Das christliche Treffen

Normalerweise macht man eine Wallfahrt, wenn man Sünden abbeten muss. Dies wusste Brigitte spätestens seit ihrer Kommunion, außerdem war ihr zweiter Vorname Maria. Ihre Überlegung war also, dass etwas christlicher Segen auch bei einem Date nicht schaden könne, deshalb wählte sie für das erste Treffen kurzerhand einen Wallfahrtsort in ländlicher, schwäbischer Gegend.
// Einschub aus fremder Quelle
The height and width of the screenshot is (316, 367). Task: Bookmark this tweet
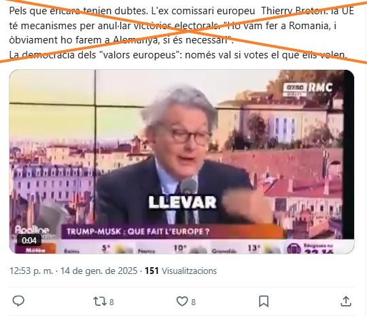(x=264, y=301)

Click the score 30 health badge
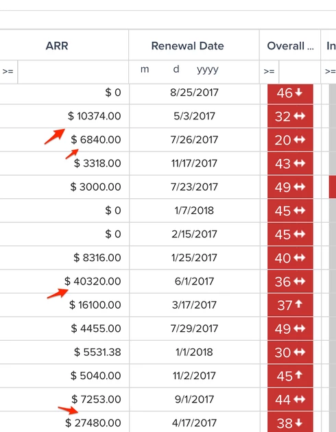coord(290,352)
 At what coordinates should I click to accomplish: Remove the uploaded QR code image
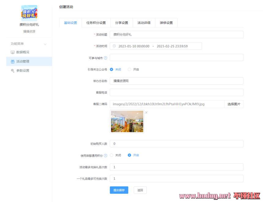tap(146, 112)
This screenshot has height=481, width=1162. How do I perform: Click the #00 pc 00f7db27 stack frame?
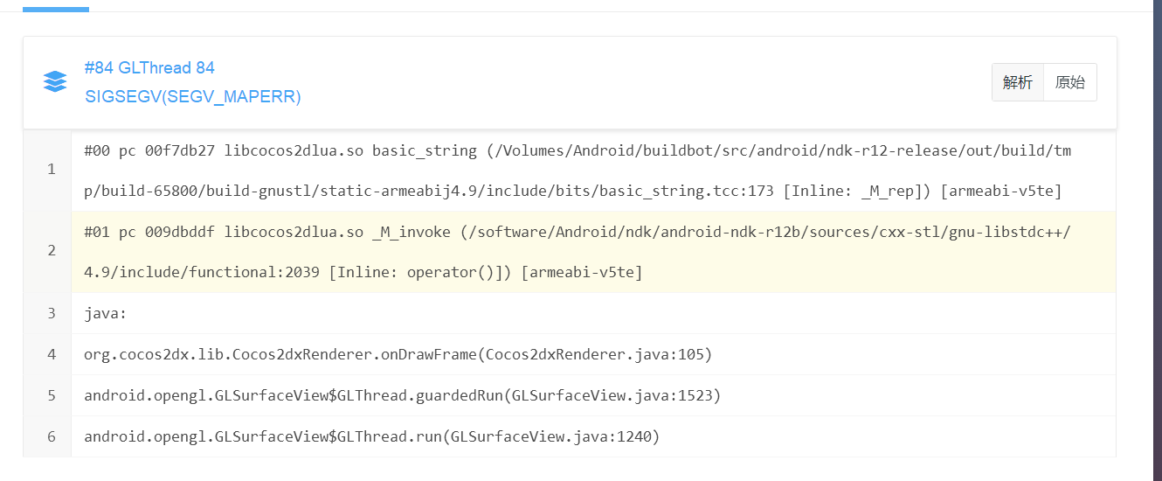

Der kleine Flecken mit Wallfahrtskirche lag idyllisch umgeben von Mischwald auf halber Strecke zwischen beiden Wohnorten,  was die zuvorkommende und gerechtigkeitsliebende Art Brigittes bereits signalisierte. Am Telefon hatte sie ihrem „Blinddater“ ausführlich geschildert, dass dort zwei große Parkplätze vorhanden seien - einer links und einer rechts - auf dem rechten würde sie warten. Dass es vielleicht wichtig gewesen wäre, aus welcher Richtung man anfährt, ging vermutlich in der Vorfreude unter. Im Grunde konnten sie sich also ihrer Meinung nach nicht verfehlen, zumal die Autonummern auch ausgetauscht waren.

Brigitte hatte auf dem rechten Parkplatz bereits 15 Minuten gewartet, das erste Stoßgebet schon hinter sich (welch weise Voraussicht bei der Standortwahl), als ein roter alter BMW auftauchte, dessen Fahrer tastend die Parkreihen abfuhr und die Nummernschilder der Autos eingehend betrachtete. Er war da!

 

 

Automatisch warf Brigitte schnell noch einen Blick in den Innenspiegel, zupfte an einer Haarlocke und stieg dann erwartungsvoll mit ihrem strahlendsten Lächeln aus ihrem Wagen.
 „Wieso stehen Sie hier?“ war seine barsche Begrüßung! Er hatte sein Gefährt umständlich und akkurat neben ihrem geparkt und war bedächtig (oder war es zögerlich) ausgestiegen. Das kann ja heiter werden, war Brigittes erster Gedanke als sie ebenso kurz antwortete: „weil ich rechts stehe und somit richtig.“

Als sie sein musternder Blick aus zugegebenermaßen stahlblauen, schönen Augen traf, erinnerte sie sich schlagartig an seinen Beruf des Anwalts, möglicherweise musste sie sich weiterhin rechtfertigen oder gar ein Alibi für irgendeinen Zeitraum haben.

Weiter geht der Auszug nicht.